- PROBLEMS TO SOLVE:
1/ Copy the passage of the market commentary between "Oil: good, but" and "price look now?", inclusive.
2/ Write the next part of the market commentary, picking up after its final sentence.

Last week’s trading was passing in hopes for the positive result of the OPEC+ negotiation. The result is there now, and we will quickly scan it for the possible outcomes in the next paragraph. Apart from that, the British Prime minister’s treatment in the ICU was another big factor pressing on the Forex market. Lastly, European infection dynamics and the economic response preparations were the third large element that shaped the trade. What happened to each “story” and what do we have to start with week with? We will see them one by one.
Oil: good, but not enough
Let’s not be pessimistic: the deal is there. 9.7mln barrels per day will be the total supply quantity cut starting from May 1. The market applauded not only to OPEC+ but to Donald Trump personally. A hater of the cartel just a while ago, he is the one who finally convinced Mexico, Russia, and Saudi Arabia to get the deal done. Or so it seems. Anyway, that’s another ace for him to claim in preparing for the November election campaign. How does the oil price look now?

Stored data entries
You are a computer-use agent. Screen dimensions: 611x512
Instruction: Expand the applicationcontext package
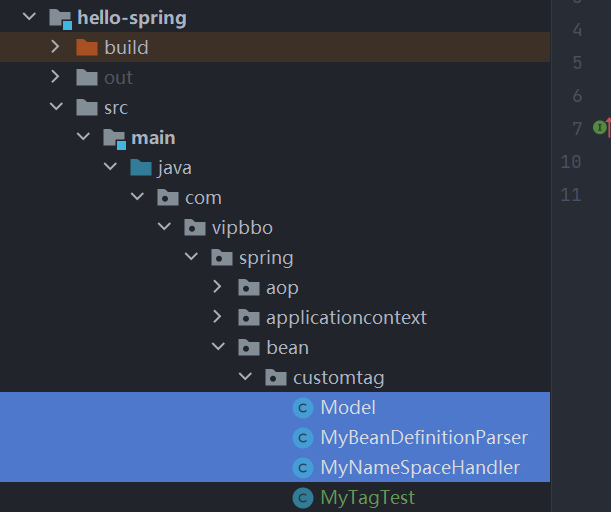[x=218, y=318]
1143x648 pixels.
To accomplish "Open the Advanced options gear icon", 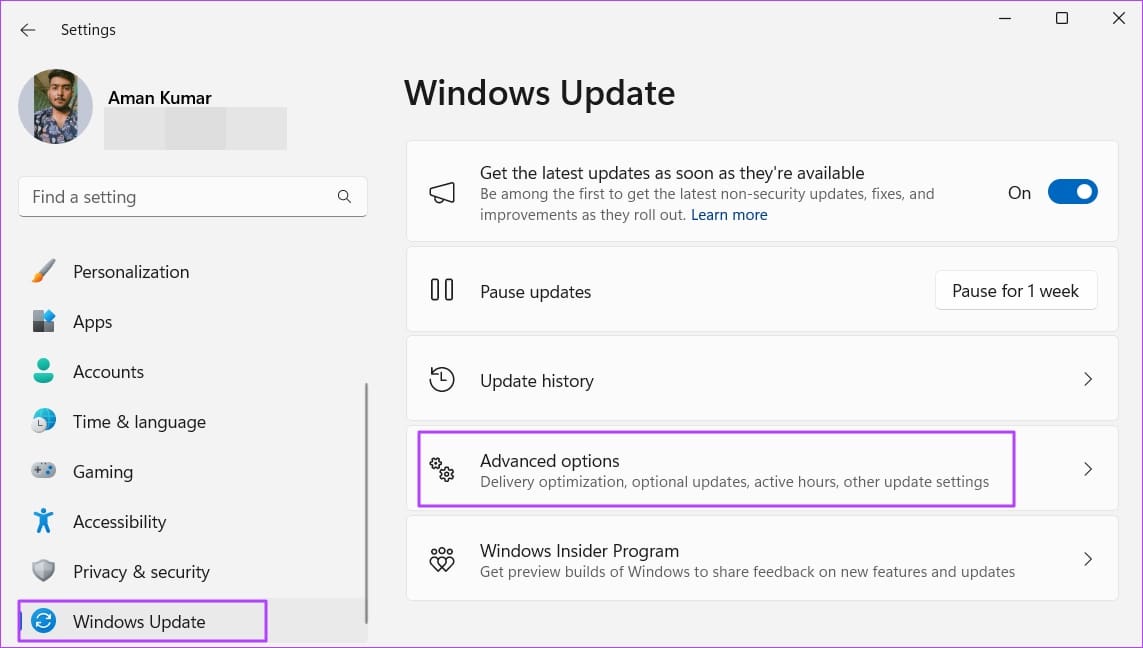I will point(442,468).
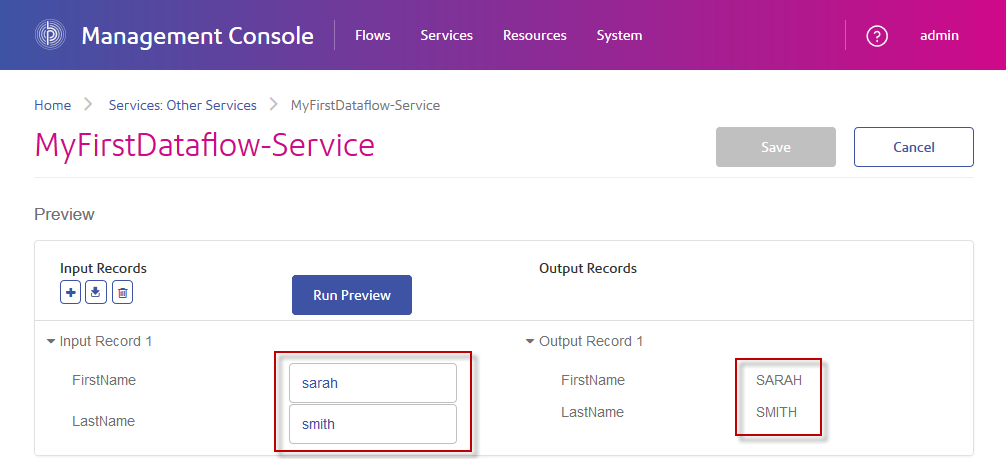This screenshot has width=1006, height=459.
Task: Click the import input records icon
Action: tap(96, 292)
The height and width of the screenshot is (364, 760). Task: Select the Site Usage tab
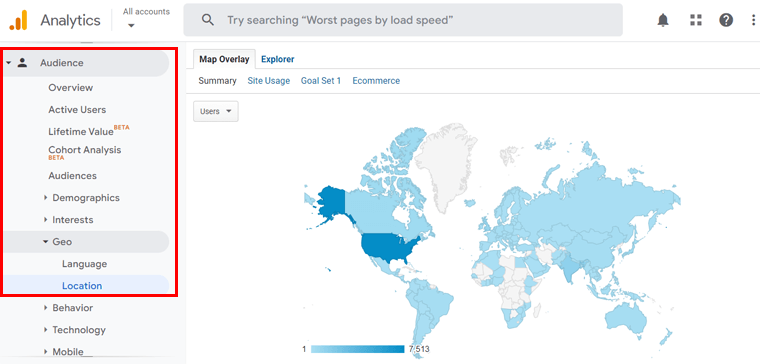[269, 81]
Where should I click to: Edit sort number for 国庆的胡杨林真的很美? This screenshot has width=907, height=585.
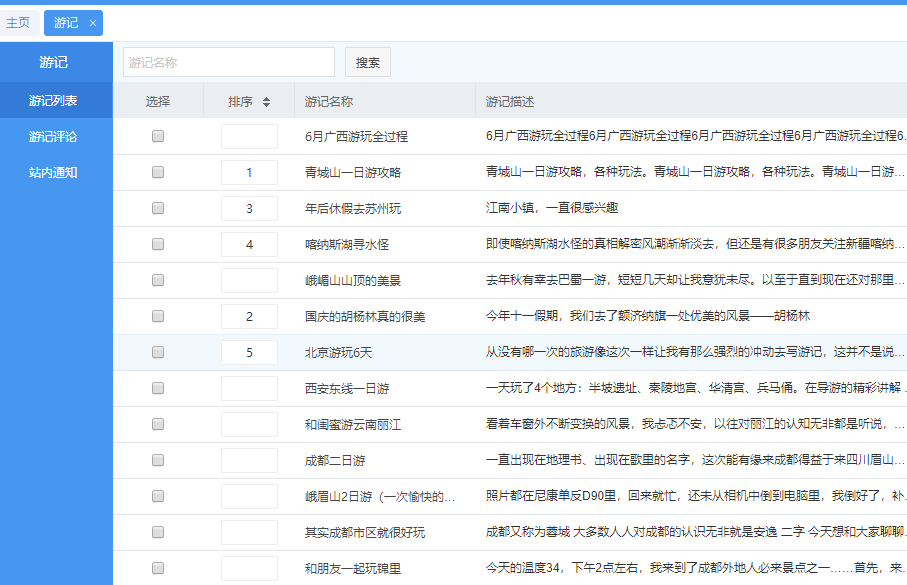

- RESPONSES:
1/
Oil: good, but not enough
Let’s not be pessimistic: the deal is there. 9.7mln barrels per day will be the total supply quantity cut starting from May 1. The market applauded not only to OPEC+ but to Donald Trump personally. A hater of the cartel just a while ago, he is the one who finally convinced Mexico, Russia, and Saudi Arabia to get the deal done. Or so it seems. Anyway, that’s another ace for him to claim in preparing for the November election campaign. How does the oil price look now?

2/
Not really impressive. The hopes for a “definitive victory” which were pushing WTI above $25 are largely erased: strategically, it is now closer to $20 than anywhere else. Why? Mostly, because this 10% output cut comes too late and is too little. The global demand now is roughly 30% lower than the pre-virus level at which the market was stabilized. Cutting 10% leaves the remaining 20% “in the air”. In addition to that, the date which makes the OPEC+ agreement effective is May 1 – that is three weeks away. During that time, the market will be in the free-for-all state. Meaning, everyone pumps as much as they want. That’s why the almost 10mln-barrel-per-day cut appears more like a reality-forced recognition gesture rather than a proactive forward-looking market rectification step.
Boris Johnson: the winner is out
This was the Sunday news headline about Boris Johnson:
It’s hard to deny that such a dramatic comment makes the victory of the British Prime Minister over the virus even more shining, emblematic, and inspiring. At least, to his British fellow citizens. It should have supported the British pound as well. Has it?
Indeed, the GBP rose to test 1.2540 against the USD. It broke the four-week resistance of 1.2450, converting it into the current support level, and left the Moving Averages below. Moving further upwards, however, will require something more fundamental rather than one famous individual’s (even if that’s a very important individual) victory over the disease. Does the UK economy have that? Time will show.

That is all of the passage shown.